Monday, November 8, 2010

Day 8 of NaBloPoMo

Its already 8 days into November and I have yet to figure out if I should be writing these posts the night before and schedule them to post the next day. If I should get up early and write them in the morning (this is a virtual impossibility as mornings and I are like oil and water, we do not mix well!) or if I just keep doing what I'm doing at sit down to write them after the LO is down for the night. The problem with writing them at night is I'm tired and have no motivation to write something original..

That being said I'm going to write about something that has come up today..
Veronica at CrunchyVTMommy and over at Raising My Boychick everyone was talking about Erica Jongs article Mothering Madness in the Saturday issue of the Wall Street Journal.  Both blogs had great takes on Attachment Parenting and how motherhood isn't a prison.

I'd like to talk about her third paragraph which starts out like this:
We also assume that "mother" and "father" are exclusive terms, though in other cultures, these terms are applied to a variety of aunts, uncles and other adults. Kinship is not exclusively biological, after all, and you need a brood to raise a brood.
She is correct, it doesn't take blood to raise a family.  Look at all the people who become foster parents and adoptive parents.  We take on children that are not biologically ours and try to raise them to the best of our ability.  But adoptive/foster parents sometimes face an uphill battle because the children they choose to raise can already have issues making proper attachments, making it more important that these mothers focus on attachment and not "handing" them off to others to help raise. 

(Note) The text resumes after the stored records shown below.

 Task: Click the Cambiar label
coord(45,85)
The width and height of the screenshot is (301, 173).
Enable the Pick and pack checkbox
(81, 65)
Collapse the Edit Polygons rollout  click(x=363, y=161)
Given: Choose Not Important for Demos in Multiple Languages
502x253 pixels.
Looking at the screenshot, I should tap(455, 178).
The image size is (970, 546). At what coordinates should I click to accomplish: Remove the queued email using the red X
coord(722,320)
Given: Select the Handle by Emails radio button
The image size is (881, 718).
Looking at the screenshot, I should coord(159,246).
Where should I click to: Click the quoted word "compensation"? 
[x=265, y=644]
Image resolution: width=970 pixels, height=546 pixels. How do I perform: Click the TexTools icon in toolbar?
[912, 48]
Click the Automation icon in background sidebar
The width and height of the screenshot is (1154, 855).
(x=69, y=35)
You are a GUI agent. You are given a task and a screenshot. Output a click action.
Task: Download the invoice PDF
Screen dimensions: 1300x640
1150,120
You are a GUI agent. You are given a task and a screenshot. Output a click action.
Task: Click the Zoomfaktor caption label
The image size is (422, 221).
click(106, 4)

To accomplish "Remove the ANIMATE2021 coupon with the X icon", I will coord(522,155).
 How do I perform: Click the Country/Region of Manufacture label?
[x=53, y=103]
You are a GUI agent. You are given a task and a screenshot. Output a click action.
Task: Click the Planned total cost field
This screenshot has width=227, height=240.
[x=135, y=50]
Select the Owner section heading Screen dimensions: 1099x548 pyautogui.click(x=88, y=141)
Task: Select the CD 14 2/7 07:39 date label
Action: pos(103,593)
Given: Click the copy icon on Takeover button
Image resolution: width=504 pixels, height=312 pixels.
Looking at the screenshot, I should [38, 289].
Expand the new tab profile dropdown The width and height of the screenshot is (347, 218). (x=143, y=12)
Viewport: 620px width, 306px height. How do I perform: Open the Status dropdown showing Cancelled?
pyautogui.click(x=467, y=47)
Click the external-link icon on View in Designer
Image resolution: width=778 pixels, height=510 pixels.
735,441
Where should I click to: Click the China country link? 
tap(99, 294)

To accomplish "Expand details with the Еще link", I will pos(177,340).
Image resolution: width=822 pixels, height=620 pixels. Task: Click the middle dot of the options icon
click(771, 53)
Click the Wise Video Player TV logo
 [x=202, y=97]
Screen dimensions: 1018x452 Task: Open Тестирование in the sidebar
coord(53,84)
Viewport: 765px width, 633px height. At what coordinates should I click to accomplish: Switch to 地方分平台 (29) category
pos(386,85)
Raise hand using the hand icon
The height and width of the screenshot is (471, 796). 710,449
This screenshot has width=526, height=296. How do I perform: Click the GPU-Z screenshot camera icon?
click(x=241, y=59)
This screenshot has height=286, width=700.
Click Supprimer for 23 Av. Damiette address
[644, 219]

Her next few sentences are this..
Cooperative child-rearing is obviously convenient, but some anthropologists believe that it also serves another more important function: Multiple caregivers enhance the cognitive skills of babies and young children. Any family in which there are parents, grandparents, nannies and other concerned adults understands how readily children adapt to different caregivers. Surely this prepares them better for life than stressed-out biological parents alone.
This statement perplexes me "how readily children adapt to different caregivers." Yes, children do well with multiple care givers but studies show that home care is preferable to day care.  A child being in daycare lends to an parent to being more of an attachment parent at night and on weekends.  How else do you reconnected with them?  My LO is taken from me twice a week for three hours with people that she doesn't really know to see a mentally ill mother that doesn't know how to attach to her child.  It takes hours sometimes to get my disorganized LO back to her secure self.  Why would I damage her "self" by handing her off to anyone if I didn't have too?  

When I was a babe back in the early 70's my mother was encouraged to bottle feed, to let me cry myself to sleep, and to not pick me up all the time.  And even now as an adult, I can tell my mom that is not how I want to raise my child she will argue with me.  She'll tell me how it didn't do me any harm..So how do I know that when I leave my child with her that she is following my wishes?  That I want her picked up him instant he cries, that I want her to lay down with him until he falls asleep, that I want her to wear him as much as possible.  I don't and neither do other parents who choose to follow the Attachment Parenting path.  Please note..I'm not dissing my mom, I love my mom tremendously and without her I wouldn't be who I am today, but I recognize her limits

And her final sentence of the paragraph
Some of these stressed-out parents have come to loathe Dr. Sears and his wife and consider them condescending colonialists in love with noble savagery.
I have found that the parents who are "stressed-out" tend to be the ones that can't see the long term results of the two to three years of stress..Yes it was hard to breast feed my son until he was 2, but now at 16, I smile everyday because I know that my attachment parenting made him the fine young man he is today!

1 comment:

  1. Thanks for this! I totally agree, and what is especially hard is the part about your mom. It's important to create and support a village, but sometimes it can be difficult to accept or decide whether to accept a family member into that village.